= PROBLEM REQUIREMENTS =
Please reproduce, exactly and in full, the lines from the one containing "Viewport: 1108px width, 588px" to the end of the material below.

Top of DATA SECTION

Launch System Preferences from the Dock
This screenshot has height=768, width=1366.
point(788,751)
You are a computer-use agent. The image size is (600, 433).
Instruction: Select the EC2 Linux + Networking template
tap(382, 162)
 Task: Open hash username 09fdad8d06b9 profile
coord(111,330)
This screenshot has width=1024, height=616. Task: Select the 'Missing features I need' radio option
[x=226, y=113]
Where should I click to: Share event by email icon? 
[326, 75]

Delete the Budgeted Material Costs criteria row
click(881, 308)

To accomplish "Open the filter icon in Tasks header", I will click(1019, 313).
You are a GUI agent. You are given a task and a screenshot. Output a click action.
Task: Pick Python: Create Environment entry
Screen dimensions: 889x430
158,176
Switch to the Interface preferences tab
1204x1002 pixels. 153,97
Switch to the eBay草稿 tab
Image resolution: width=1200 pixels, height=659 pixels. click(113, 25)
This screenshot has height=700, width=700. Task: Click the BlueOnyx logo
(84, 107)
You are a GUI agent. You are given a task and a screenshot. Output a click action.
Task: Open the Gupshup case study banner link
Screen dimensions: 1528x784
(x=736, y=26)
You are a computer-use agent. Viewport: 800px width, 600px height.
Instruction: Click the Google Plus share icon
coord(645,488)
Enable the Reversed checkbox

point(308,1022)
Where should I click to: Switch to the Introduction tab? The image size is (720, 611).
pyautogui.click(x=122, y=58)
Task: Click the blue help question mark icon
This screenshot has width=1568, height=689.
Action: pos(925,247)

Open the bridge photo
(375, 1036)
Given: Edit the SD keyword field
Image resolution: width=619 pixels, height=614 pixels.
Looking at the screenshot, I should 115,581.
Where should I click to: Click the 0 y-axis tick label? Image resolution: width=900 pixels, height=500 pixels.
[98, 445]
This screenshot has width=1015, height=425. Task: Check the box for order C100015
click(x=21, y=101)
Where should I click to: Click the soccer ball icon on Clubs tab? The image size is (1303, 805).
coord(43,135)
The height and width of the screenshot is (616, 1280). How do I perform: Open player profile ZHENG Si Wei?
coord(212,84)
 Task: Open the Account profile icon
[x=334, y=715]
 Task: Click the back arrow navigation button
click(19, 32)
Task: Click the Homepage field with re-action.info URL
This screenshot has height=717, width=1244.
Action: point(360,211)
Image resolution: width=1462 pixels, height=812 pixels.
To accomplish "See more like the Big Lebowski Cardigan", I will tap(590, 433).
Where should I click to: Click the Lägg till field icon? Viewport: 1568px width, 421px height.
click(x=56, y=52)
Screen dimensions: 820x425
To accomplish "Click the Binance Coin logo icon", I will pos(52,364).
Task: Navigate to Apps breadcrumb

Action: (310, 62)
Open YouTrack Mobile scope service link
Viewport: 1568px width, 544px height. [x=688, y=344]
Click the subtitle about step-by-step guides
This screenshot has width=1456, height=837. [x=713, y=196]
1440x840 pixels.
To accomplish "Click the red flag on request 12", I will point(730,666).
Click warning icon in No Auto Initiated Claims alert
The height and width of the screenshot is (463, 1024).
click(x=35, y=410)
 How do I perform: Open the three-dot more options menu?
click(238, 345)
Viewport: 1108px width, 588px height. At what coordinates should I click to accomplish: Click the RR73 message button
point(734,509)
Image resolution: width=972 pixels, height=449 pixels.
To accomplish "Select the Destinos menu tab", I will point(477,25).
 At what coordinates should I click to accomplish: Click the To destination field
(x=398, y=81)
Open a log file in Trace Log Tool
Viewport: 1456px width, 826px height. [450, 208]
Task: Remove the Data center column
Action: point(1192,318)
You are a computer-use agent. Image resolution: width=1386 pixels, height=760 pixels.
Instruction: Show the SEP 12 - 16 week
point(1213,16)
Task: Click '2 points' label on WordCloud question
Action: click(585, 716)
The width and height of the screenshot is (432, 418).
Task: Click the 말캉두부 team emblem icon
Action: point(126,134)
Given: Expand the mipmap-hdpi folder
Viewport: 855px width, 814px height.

Bottom of DATA SECTION

= SOLUTION TO THE PROBLEM =
Viewport: 1108px width, 588px height. At what coordinates should I click to accomplish: Click the RR73 message button
point(734,509)
Image resolution: width=972 pixels, height=449 pixels.
To accomplish "Select the Destinos menu tab", I will point(477,25).
 At what coordinates should I click to accomplish: Click the To destination field
(x=398, y=81)
Open a log file in Trace Log Tool
Viewport: 1456px width, 826px height. [450, 208]
Task: Remove the Data center column
Action: point(1192,318)
You are a computer-use agent. Image resolution: width=1386 pixels, height=760 pixels.
Instruction: Show the SEP 12 - 16 week
point(1213,16)
Task: Click '2 points' label on WordCloud question
Action: click(585, 716)
The width and height of the screenshot is (432, 418).
Task: Click the 말캉두부 team emblem icon
Action: point(126,134)
Given: Expand the mipmap-hdpi folder
Viewport: 855px width, 814px height.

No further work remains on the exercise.